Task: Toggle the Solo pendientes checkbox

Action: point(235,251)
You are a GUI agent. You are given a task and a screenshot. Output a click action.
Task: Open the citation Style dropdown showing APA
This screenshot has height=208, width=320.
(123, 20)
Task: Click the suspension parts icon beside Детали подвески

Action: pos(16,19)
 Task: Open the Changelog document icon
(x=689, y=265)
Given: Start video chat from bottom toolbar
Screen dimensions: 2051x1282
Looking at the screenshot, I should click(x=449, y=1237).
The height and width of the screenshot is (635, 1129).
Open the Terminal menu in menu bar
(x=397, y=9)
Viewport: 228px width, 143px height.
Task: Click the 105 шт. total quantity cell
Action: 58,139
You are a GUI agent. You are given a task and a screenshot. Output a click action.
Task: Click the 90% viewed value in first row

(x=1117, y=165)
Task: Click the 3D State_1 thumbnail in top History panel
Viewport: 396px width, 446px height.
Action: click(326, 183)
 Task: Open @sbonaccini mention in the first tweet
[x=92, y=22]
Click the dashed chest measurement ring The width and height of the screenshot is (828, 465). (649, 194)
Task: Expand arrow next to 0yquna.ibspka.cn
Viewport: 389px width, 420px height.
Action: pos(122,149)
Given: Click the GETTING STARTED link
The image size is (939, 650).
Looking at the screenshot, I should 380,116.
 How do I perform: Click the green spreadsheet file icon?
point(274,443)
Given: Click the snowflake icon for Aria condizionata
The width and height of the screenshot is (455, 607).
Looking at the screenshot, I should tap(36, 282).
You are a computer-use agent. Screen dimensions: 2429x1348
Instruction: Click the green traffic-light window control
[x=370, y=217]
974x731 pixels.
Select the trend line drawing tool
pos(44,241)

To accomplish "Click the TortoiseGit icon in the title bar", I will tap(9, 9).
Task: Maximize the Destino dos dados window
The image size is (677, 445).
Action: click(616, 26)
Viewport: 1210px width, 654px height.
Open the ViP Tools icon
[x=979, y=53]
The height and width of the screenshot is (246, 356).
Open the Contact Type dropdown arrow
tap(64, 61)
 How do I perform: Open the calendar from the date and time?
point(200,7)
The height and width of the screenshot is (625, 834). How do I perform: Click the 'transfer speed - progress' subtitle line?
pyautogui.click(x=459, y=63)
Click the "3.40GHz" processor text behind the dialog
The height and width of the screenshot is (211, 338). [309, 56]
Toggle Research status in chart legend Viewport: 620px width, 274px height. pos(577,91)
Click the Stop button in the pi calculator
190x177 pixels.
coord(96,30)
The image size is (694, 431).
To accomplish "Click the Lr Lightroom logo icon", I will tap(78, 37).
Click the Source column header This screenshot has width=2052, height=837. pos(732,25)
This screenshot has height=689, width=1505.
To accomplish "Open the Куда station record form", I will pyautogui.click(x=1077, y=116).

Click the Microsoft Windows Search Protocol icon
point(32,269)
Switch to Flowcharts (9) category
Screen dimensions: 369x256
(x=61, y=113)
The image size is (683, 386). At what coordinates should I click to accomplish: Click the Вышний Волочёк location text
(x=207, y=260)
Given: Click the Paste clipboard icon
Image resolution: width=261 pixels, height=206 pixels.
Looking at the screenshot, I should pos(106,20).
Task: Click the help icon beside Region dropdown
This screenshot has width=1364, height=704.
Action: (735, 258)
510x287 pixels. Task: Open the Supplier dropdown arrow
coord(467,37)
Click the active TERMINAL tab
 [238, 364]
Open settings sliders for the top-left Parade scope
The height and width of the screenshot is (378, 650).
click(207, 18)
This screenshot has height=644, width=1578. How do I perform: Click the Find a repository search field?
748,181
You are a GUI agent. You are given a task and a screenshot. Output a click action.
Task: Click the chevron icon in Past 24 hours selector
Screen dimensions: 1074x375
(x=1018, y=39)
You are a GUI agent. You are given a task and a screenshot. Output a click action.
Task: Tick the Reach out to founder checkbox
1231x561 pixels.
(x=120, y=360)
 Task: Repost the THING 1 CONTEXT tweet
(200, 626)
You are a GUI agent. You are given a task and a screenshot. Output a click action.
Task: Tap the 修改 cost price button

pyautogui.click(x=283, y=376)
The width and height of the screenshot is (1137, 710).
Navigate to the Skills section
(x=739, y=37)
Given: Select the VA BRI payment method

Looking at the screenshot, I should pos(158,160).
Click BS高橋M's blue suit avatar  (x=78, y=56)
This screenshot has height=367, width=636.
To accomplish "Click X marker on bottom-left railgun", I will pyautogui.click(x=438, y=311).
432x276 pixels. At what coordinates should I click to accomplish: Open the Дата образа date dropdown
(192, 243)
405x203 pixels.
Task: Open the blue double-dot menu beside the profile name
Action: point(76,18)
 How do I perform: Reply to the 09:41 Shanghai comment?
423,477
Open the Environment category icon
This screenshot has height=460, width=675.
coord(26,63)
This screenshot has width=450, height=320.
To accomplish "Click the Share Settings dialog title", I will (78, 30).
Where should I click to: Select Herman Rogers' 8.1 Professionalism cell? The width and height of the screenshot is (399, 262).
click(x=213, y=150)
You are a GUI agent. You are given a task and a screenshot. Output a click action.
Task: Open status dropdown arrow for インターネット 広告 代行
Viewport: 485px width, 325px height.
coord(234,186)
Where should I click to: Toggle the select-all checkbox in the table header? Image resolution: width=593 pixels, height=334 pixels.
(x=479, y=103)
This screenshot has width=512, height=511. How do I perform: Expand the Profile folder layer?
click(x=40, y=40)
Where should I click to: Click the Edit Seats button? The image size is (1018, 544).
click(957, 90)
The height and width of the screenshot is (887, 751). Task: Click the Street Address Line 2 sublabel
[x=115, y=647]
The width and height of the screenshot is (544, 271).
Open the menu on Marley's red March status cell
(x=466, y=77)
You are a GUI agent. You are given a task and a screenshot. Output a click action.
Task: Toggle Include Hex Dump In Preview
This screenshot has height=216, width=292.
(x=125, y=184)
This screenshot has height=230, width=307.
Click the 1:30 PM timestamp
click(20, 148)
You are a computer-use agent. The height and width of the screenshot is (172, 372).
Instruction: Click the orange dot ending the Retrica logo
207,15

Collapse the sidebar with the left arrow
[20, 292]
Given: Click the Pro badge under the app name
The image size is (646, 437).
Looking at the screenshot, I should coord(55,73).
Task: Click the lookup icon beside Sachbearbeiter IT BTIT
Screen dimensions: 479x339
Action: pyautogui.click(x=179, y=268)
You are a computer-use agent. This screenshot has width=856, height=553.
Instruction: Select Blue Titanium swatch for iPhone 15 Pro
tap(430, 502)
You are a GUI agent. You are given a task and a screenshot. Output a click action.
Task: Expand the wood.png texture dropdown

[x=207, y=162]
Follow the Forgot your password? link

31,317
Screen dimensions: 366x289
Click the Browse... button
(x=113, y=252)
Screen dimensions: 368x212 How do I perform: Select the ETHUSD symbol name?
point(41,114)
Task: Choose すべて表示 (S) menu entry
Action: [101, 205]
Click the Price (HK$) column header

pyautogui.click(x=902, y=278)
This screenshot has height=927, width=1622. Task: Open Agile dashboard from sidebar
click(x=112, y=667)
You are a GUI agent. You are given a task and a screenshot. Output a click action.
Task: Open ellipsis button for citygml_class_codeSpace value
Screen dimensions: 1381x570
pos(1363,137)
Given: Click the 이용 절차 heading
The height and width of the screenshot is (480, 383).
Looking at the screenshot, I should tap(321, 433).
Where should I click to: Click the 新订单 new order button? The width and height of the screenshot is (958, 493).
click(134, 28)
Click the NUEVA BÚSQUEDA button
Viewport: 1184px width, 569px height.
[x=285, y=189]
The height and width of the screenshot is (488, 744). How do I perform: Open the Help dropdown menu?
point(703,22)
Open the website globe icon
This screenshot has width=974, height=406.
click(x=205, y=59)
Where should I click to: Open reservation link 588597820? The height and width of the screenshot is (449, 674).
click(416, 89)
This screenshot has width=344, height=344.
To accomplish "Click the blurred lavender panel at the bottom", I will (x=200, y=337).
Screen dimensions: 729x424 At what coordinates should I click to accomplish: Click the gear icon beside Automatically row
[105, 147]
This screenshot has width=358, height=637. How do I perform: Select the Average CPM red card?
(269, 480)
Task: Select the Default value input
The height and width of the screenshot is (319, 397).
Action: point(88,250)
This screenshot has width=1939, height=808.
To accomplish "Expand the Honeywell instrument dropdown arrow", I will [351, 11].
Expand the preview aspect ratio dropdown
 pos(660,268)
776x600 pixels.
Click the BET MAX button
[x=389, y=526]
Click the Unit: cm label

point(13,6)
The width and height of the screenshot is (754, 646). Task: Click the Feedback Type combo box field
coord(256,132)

- EXERCISE BRIEF: Count the lines in the listing above that contain the string "column", treating uppercase and lowercase as different. Reply with the number alone.

- PROBLEM SOLUTION: 2